Leave a Comment
Just in time for the witching hour of Halloween, Maleficent: Mistress of Evil is here to cast its spell on those who want a little Disney villainy in their lives. And with a little bit of fairytale sorcery, there are always two things that can be guaranteed: a cost to pay for wielding such power, and a 3D conversion to bring those powers to life.
Which means it’s time to crack open the old spellbook and see if Maleficent: Mistress of Evil is worth the extra 3D cash, or if it’s something best left in the dark corners of Moors. If you’re curious about how we felt about the film itself, you can read our official review elsewhere. But if you’re ready to fly, let’s spread our wings and swoop into the details of this latest 3D adventure in a theater near you.
It’s pretty easy to peg a film in terms of how well it would fit into the world of 3D conversions, and Maleficent: Mistress of Evil is definitely a movie that could benefit from that treatment. With a full-scale war, magical realms of wondrous creatures that fly and float, and dark corners populated with secrets and creatures that could be positively eye-popping, the Maleficent sequel could make for something pretty impressive, with the right 3D approach.
Unfortunately, the approach to Maleficent: Mistress of Evil’s 3D presentation is not as exemplary as the film would have promised. The problems aren’t even limited to one section either, as several factors set the 3D version back quite a bit. Brightness definitely plays a part in that overall devaluation, but on top of that, there’s a really unbalanced level of Before/Beyond The Window action, as well as a bit of a concern for Audience Health that goes beyond mere screen dimming.
In terms of objects being thrown off of the screen, Maleficent: Mistress of Evil doesn’t land on a consistent level of disappointment, as the film does show in a couple of cases that it can project thrills outside of the window’s frame. Musket balls, arrows, and other weapons shoot out to the audience, but those are about the only notable features that really poke out of the film’s overall picture. One of those effects even causes a bit of a visual wonkiness, confusing the eyes in its execution, and that's a shame, as there are quite a few moments in the film that could have used this effect to great extent.
Thankfully, Maleficent: Mistress of Evil doesn’t forget to add the depths to its Beyond The Window component, giving the audience a lot of lush thrills when it comes to seeing how deep this particular rabbit hole goes. Characters and their environments are separated to impressive degree, with a lot of close-up shots putting a premium on where the participants are standing respectively. But there’s a minor hiccup in the fact that some scenes feel deeper than others. In one moment, the picture feels endless, and in the next, it almost feels like the background stops short of that effect. For the most part, there’s a healthy depth to the picture shown on screen.

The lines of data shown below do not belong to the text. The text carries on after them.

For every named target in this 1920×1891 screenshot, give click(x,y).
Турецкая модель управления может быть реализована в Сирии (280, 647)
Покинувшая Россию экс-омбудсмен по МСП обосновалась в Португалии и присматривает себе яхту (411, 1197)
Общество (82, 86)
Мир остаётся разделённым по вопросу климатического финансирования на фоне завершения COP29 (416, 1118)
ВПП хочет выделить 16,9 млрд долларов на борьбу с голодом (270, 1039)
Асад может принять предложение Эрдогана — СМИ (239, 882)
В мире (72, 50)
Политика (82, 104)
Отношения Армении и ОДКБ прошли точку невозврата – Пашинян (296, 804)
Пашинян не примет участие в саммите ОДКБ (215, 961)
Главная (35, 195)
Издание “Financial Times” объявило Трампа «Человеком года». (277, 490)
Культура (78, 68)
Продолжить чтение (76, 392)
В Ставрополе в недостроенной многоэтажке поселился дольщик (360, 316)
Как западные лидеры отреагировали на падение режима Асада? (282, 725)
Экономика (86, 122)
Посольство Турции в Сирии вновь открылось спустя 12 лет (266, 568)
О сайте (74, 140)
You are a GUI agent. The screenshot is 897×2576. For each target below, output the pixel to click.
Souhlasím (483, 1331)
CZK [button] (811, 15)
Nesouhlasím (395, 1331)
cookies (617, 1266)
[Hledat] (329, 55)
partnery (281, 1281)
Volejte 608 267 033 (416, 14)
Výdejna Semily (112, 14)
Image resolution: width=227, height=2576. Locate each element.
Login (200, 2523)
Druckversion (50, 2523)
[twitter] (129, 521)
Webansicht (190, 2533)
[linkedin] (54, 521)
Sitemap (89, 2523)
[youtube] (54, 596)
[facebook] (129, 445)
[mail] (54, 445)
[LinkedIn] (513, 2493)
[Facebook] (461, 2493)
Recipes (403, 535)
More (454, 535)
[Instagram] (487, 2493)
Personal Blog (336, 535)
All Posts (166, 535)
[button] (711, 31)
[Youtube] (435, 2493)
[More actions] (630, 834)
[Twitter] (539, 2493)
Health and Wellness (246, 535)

You’d expect a certain degree of dimness to a 3D picture, as the glasses required to complete the illusion bring things down a notch. But if your theater doesn’t maintain or calibrate its equipment properly, the 3D presentation of a film like Maleficent: Mistress of Evil will be stymied from the word go. As the 3D effect for this particular equipment wasn’t turned on until halfway through the 3D trailers, the calibration was assumed to be a bit off, which in turn may have contributed to this showing of the film in question grayer than normal. The colors were a bit washed out, and even in scenes of full daylight, there’s was a noticeable dimming that went beyond just what the glasses provided. Maleficent: Mistress of Evil was still watchable, but some portions were harder to look at than others due to the dimness of this picture.
Whether the picture is dim or not, you’re going to want to take your glasses off at some point to see what things look like without your glasses. At this point, you’d see a varying degree of blurriness on the screen, as that’s what helps manipulate the typically 2D image of a normal movie into a 3D presentation. Maleficent: Mistress of Evil definitely has its share of blurriness on screen, but through various points of the film, it feels like even that factor is varied. Linking to the slight problem of the film’s ability to draw depth, there are some scenes where things are really blurry to maintain the illusion, and others that aren’t as blurry and feel like they’re putting a little less effort into the mix.
When you mix the factors of fast-moving action that doesn’t let the audience’s eyes catch up to the 3D effect, and a dimness that goes beyond the standard level of gray added to the picture, you have a familiar recipe for eye strain. Maleficent: Mistress of Evil is a bit hard to watch, as the eyes tire between both of those twin factors of wonk, leaving the audience relieved when the experience is over.
|3D Scores Recap|
|3D Fit Score||5|
|Planning & Effort Score||3|
|Before the Window Score||2|
|Beyond the Window Score||4|
|Glasses Off Score||3|
|Audience Health Score||3|
Your mileage may vary with Maleficent: Mistress of Evil as a film itself, but as far as a 3D experience is concerned, the film lands off the mark it’s aiming for. If you’re a 3D fanatic, then you should at the very least seek a matinee screening that softens the cost for your day out. But if you’re only mildly curious, it’s suggested you either find a theater you trust with a 3D showing, or stick with the 2D version with this one. Either way, tread with caution.